┌─ SOURCE MATERIAL

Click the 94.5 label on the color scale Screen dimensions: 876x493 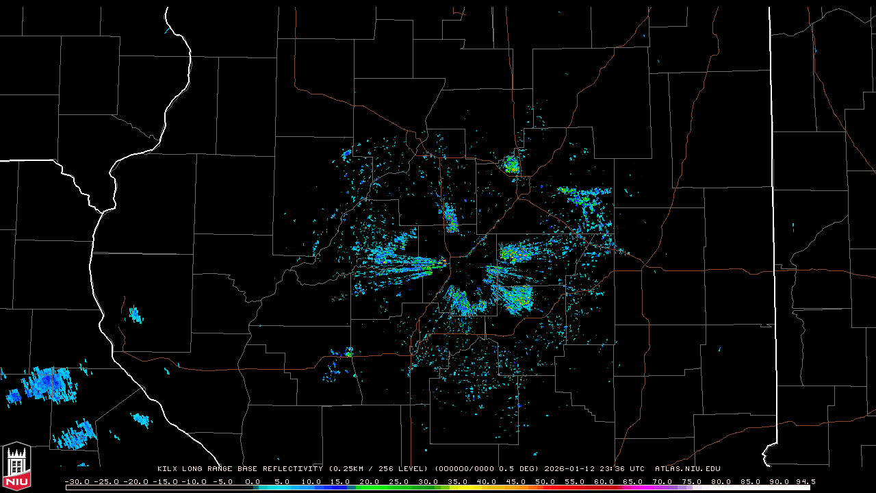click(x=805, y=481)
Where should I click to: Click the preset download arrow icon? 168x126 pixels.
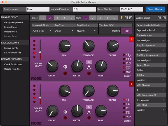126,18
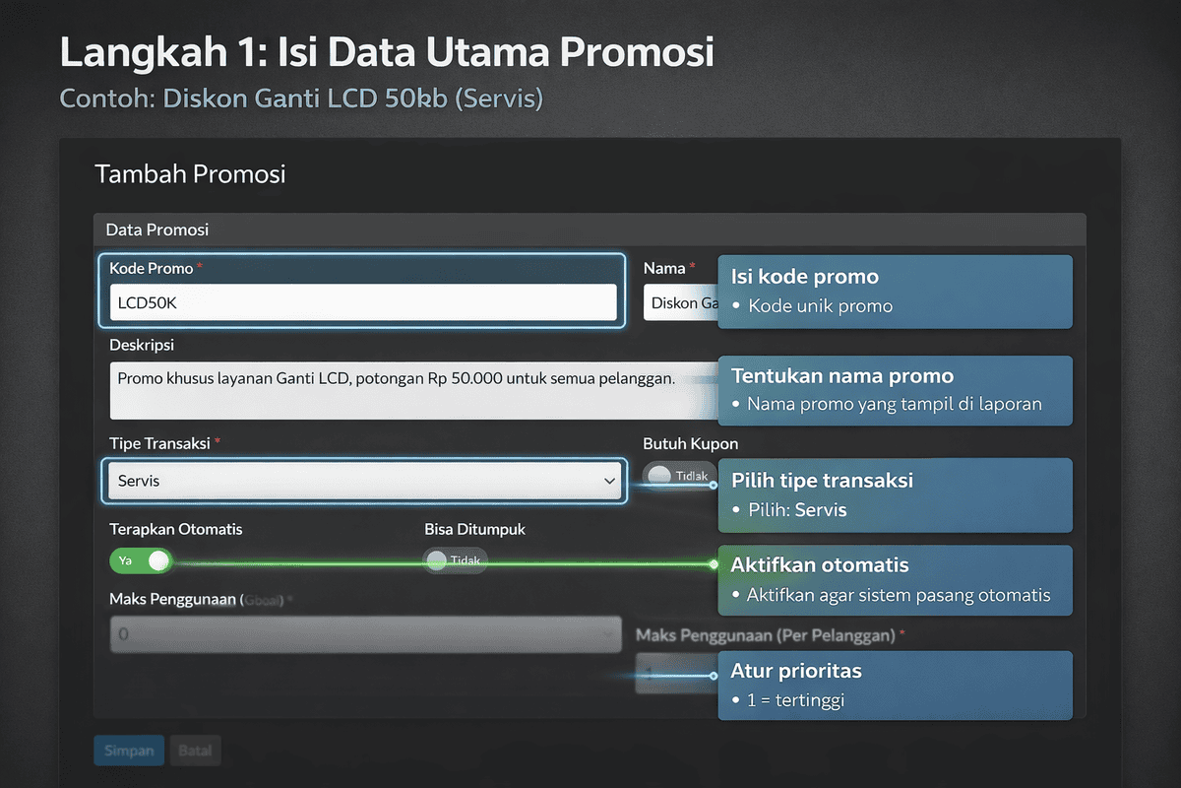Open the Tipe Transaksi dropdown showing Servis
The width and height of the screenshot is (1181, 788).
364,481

└─

**WHAT THE EXERCISE ASKS**
Each line from the one containing "Where should I" through the last line above should be retyped exactly, and no other line. Any picture is to be left out.

**ANSWER FOR THE TASK**
Where should I click to: Click the preset download arrow icon? 168x126 pixels.
126,18
Open the Tipe Transaksi dropdown showing Servis
The width and height of the screenshot is (1181, 788).
364,481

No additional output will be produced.